The below illustrates a simplified example on how forecasting can be performed on time-series data using ARIMA modelling. For this showcase we will be using the past 1 year historical data to forecast the price of gold futures.
For this example, we will explore modelling of the gold futures price below.
Next we will split the time series into training and test sets, 90% and remaining 10% respectively. After which we will look at the correlation of the time series with its lag through the ACF and PACF plots. Below, the PACF plot (right side) shows partial autocorrelation having a significant spike at lag 1 while in the ACF plot (left side), the correlations with the lags are positive and having a gradual decay.

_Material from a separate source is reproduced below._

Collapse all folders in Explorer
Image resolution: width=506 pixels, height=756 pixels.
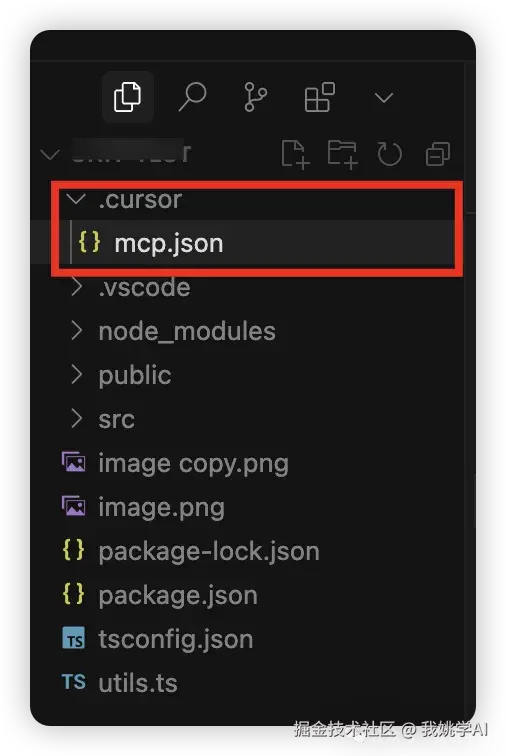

In addition, we check to ensure data is stationary using Augmented Dickey-Fuller (ADF) test for the null hypothesis that there is a unit root (non-stationary). Given p-value < 5% significance level, we can reject the null hypothesis, so the ADF test suggests that our time series is likely to be stationary and we will not need to utilize differencing on the data.
Since we will not be applying differencing (d=0), now we have to determine the other parameters (p,q) for the model we will be using from ARIMA (p,d,q). Given PACF plot having a significant spike at lag 1, while the ACF plot showed significant spikes up to lag 9, we will try p=1 and q=9. Next we will fit the ARIMA model using statsmodel package.
Before making predictions, the model needs to capture sufficient info from the data and the residuals should look like white noise. From the plots below, the residual seems random and density looks normally distributed with mean 0.
Next is to fit the model using the test set data (remaining 10%) and backtest the predictions against the actual series. As we see from the results below, time series predictions are difficult given the forecast was a downtrend while the actual closing price continued on the uptrend before a sharp retracement and then followed by another continuation of the uptrend.
If we fit the entire dataset (train+test) to forecast the future prices, it appears that the gold price is also forecasted to retrace from its current values.
However from the previous model, most of the MA coefficients do not appear to be statistically significant (red highlight). Perhaps we can try excluding the MA and set different "q" paramaters for the model (p,d,q). In this case, we try setting "q" to 0.
After adjusting, it appears the forecasted results still appear to predict a downtrend but shows a less steep retracement compared to the prior model. In conclusion, making time-series predictions is a challenging and iterative process and there are many variations we can tweak depending on the business context and nature of the objective.